GPT-S2-5M

GPT-S2-5M is the latest entry in our GPT-S small-model family, now based on the T-X4 architecture with the all new XSA refresh gate. trained from scratch.

It combines RoPE + RMSNorm + SwiGLU + exclusive grouped-query attention, and the refresh gate re-injects the original token embedding back into the residual stream conditioned on the (detached) attention output to conunteract diluted token identities common in deep XSA models.

Architecture

Component	Details
Position encoding	RoPE, theta = 2,500
Normalization	RMSNorm (eps 1e-6)
Feed-forward	SwiGLU
Attention	Exclusive grouped-query attention (XSA), 6 query heads / 2 KV heads
Refresh	XSA refresh gate on layers 5 and 9, kernel 9
Embeddings	Weight tied
Context length	512 tokens
Parameters	5,384,258

Config

vocab_size       = 4,096
hidden_size      = 192
num_layers       = 9
num_heads        = 6
num_kv_heads     = 2
head_dim         = 32
intermediate     = 672
block_size       = 512
rope_theta       = 2,500
inject_layers    = [4, 8]
refresh_kernel   = 9

The XSA refresh gate

The keystone of the T-X4 architecture is the injection layers, after the attention residual add, the block applies:

a     = RMSNorm(attn_out.detach())              # read attention as a signal
e     = RMSNorm(e0)                              # original token embedding
gate  = gate_proj(a) + causal_depthwise_conv(a) # kernel-9, depthwise
value = value_proj(e)
z     = RMSNorm(out_proj(SiLU(gate) * value))
x     = x + alpha * z                            # alpha is a learned scalar

e0 is the token embedding from the input layer, re-injected at every gate. The depthwise conv is strictly causal, so the gate is compatible with KV-cache generation (the conv state is carried alongside the attention cache).

Benchmarks

Zero-shot, evaluated in bf16 with an internal harness modeled on EleutherAI/lm-eval-harness; normalized accuracy where available.

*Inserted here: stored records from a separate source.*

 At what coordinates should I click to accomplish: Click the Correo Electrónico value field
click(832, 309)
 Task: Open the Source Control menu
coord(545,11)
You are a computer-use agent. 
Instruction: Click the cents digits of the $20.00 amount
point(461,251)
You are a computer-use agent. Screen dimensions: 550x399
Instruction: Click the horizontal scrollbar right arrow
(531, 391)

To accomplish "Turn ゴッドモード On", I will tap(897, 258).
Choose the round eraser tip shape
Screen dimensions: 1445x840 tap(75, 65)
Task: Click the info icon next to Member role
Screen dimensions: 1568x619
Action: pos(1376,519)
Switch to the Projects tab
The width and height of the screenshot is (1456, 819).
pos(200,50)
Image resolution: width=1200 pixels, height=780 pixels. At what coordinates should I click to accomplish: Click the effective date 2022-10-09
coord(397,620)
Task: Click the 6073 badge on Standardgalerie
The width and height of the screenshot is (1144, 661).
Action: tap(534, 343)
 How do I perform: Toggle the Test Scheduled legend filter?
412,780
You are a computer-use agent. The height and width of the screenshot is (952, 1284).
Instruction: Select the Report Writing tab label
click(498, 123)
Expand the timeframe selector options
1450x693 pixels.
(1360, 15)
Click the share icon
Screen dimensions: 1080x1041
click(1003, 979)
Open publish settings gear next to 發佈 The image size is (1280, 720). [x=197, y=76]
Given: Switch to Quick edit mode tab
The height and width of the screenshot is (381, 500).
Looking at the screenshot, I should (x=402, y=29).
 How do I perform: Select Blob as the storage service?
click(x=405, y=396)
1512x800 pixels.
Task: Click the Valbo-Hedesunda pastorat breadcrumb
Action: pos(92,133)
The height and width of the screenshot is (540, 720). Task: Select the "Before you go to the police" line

Hellaswag	ARC-Easy	ARC-Challenge	PIQA	Arithmark-2
27.87%	33.92%	22.87%	57.56%	28.04%

Comparison

GPT-S2-5M against other small base models on the same evaluation suite. Achieving the highest avg score in the sub 10M category on the Open SLM Leaderboard

#	Model	Params	HellaSwag	ARC-Easy	ARC-Challenge	PIQA	Arithmark-2
1	GPT-S2-5M (Axiomic Labs)	5.4M	27.87%	33.92%	22.87%	57.56%	28.04%
2	SLM-10M (Liodon AI)	10M	27.40%	35.52%	23.46%	57.07%	26.40%
3	GPT-S-5M (Axiomic Labs)	5.2M	27.46%	33.21%	21.16%	57.24%	27.12%
4	michel-nano-v2 (finnianx)	9.9M	27.36%	36.07%	21.84%	56.96%	25.04%
5	michel-nano (finnianx)	6M	27.12%	33.29%	22.70%	54.79%	26.00%
6	Tenete-8M (Harley ML)	8M	26.75%	31.69%	21.84%	55.66%	26.72%

Training

Hyperparameter	Value
Optimizers	AdamW (embeddings / LM head / norms / conv) + Muon (2D hidden weights)
Adam betas	0.9 / 0.95
Adam peak LR	2.5e-3
Muon peak LR	0.03
Muon momentum	0.95
Weight decay	0.01
Minimum LR	0
LR schedule	Warmup-stable-decay
Warmup steps	1,500
Decay start	85% of training
Training tokens	75B
Total batch size	262,144 tokens
Microbatch	128 × 512 tokens
Gradient accumulation steps	4
Gradient clipping	1.0
Precision	bfloat16 autocast

Trained on a mixture of filtered web text (DCLM) and synthetic "finephrase" data (FAQ / math / table / tutorial)

Usage

from transformers import AutoModelForCausalLM, AutoTokenizer
import torch

model_name = "AxiomicLabs/GPT-S2-5M"

tokenizer = AutoTokenizer.from_pretrained(model_name, trust_remote_code=True)
model = AutoModelForCausalLM.from_pretrained(
    model_name,
    trust_remote_code=True,
    torch_dtype=torch.bfloat16,
    device_map="auto",
)

prompt = "The future of AI is"
inputs = tokenizer(prompt, return_tensors="pt").to(model.device)

with torch.inference_mode():
    output = model.generate(
        **inputs,
        max_new_tokens=120,
        do_sample=True,
        temperature=0.8,
        top_p=0.95,
        repetition_penalty=1.1,
        no_repeat_ngram_size=4,
    )

print(tokenizer.decode(output[0], skip_special_tokens=True))

Limitations

This is a small base language model. It is not instruction tuned, has limited factual capacity, and uses a 512-token context window.